Periodic Reporting for period 3 - OlfSwitch (OlfSwitch: Neural circuit switches from molecules to behaviour)
Reporting period: 2018-07-01 to 2019-12-31
Our work principally uses the fruit fly (Drosophila melanogaster). This has a tiny brain with just 100,000 neurons (one thousand times fewer than a mouse, one million times fewer than a human) but is nevertheless capable of many sophisticated behaviours. Furthermore we can identify and manipulate the same neurons from one fly to the next using genetic tools. This allows us to study how they encode information about the outside world, how this contributes to behaviour and how particular circuit motifs are specified during brain development by the action of control genes. This grant will focus on the processing of smells, because they require little brain processing before contributing to decision processes. We will focus on sexually dimorphic circuits and on pathways mediating unlearned responses to different kinds of odours.
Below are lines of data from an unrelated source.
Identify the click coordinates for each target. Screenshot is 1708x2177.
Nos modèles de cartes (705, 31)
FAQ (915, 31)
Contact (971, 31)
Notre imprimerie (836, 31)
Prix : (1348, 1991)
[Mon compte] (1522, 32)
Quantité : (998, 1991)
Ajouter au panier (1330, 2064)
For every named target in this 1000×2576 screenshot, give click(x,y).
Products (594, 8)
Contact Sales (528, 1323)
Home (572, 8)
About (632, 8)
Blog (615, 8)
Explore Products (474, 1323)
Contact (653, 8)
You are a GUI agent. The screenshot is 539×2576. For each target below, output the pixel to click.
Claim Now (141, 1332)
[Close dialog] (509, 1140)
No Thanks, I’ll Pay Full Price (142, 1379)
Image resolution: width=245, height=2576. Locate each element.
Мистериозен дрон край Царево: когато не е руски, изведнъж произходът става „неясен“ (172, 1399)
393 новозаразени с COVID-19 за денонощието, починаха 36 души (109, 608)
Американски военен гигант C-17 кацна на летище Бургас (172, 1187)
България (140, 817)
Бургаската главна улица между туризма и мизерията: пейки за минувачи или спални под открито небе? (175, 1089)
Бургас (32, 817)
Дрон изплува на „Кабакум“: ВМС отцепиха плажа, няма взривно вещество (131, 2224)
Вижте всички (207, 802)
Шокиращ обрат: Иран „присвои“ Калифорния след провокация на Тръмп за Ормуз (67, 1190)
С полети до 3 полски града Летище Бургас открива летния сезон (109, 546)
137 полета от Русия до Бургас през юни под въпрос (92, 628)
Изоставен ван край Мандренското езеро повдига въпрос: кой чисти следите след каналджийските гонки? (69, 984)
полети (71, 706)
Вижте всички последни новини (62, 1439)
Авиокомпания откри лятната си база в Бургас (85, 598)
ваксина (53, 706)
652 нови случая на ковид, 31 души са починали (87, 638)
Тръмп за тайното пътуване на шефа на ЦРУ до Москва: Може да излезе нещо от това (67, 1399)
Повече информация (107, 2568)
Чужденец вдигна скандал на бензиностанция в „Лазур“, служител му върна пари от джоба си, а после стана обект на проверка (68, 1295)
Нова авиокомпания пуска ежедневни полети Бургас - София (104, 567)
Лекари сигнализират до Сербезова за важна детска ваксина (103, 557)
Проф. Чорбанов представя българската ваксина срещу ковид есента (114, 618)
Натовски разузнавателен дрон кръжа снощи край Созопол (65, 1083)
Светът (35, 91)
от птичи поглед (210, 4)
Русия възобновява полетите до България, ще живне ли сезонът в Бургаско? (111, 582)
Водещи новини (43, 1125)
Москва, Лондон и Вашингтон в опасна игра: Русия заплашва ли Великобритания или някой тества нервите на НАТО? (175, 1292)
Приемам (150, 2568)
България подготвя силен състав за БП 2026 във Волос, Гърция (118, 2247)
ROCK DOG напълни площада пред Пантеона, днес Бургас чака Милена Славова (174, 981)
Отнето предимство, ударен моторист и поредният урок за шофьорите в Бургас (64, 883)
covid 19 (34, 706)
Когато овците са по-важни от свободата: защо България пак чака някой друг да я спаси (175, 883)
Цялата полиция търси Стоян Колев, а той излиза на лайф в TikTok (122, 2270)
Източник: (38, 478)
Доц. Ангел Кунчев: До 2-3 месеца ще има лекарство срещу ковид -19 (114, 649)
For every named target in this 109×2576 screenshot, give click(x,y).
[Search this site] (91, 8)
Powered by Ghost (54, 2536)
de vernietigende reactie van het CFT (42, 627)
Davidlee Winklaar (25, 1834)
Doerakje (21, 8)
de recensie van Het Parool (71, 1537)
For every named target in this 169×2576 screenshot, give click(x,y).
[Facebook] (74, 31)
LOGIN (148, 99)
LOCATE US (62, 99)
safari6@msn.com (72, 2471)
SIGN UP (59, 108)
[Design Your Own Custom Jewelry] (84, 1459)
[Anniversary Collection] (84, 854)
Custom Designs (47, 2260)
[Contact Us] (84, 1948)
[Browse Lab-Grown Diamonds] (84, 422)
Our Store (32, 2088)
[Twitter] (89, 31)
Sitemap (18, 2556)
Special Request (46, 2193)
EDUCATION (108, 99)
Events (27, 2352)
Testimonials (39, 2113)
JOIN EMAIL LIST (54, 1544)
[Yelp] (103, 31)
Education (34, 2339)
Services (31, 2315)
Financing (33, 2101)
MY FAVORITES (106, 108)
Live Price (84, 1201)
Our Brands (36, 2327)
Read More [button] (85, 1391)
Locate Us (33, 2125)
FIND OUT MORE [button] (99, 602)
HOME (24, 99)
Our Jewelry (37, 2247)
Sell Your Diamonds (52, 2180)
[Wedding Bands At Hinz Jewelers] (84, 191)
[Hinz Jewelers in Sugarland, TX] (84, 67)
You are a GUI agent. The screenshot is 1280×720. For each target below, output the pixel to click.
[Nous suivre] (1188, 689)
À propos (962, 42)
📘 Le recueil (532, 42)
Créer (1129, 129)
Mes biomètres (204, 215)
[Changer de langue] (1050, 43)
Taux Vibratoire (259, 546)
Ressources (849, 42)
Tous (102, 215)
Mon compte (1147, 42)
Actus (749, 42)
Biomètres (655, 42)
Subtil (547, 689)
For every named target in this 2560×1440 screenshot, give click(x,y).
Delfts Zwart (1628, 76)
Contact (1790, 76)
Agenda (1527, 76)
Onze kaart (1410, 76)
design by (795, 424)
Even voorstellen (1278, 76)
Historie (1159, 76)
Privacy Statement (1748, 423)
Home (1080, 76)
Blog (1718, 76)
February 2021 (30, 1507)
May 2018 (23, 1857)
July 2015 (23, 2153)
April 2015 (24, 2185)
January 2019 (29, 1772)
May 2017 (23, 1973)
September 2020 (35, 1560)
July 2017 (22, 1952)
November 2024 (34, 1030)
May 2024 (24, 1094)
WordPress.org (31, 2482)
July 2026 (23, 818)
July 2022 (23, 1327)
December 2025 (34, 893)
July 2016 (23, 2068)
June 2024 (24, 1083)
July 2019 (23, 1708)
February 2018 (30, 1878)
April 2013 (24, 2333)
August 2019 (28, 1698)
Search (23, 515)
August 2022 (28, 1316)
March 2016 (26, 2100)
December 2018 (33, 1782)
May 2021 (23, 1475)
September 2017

This will enable us to understand how genes can sculpt circuits to specify different behaviours and how signals with opposite or similar behavioural significance are integrated in the brain. We can address these issues with great precision in the fly brain, but we feel that are results are very likely to reveal principles conserved across species.
We have developed approaches to measure gene expression in identified neurons down to the level of single cells. We are now using this to identify the genes expressed in our neurons of interest and determine how gene expression differs between males and females.
We have made substantial progress in setting up sophisticated behavioural apparatus so that we can carry out highly quantitative studies of behaviour in wild type and experimentally manipulated animals.
We have also made significant progress in integrating light and electron microscopy data. This now enables us to carry out EM tracing in collaboration with the newly established connectomics group in the University of Cambridge Zoology Department and colleagues at HHMI Janelia Research Campus in the USA. This has already revealed new and unexpected connectivity in both sexually dimorphic and general odour circuits. We are now planning functional investigation of these results.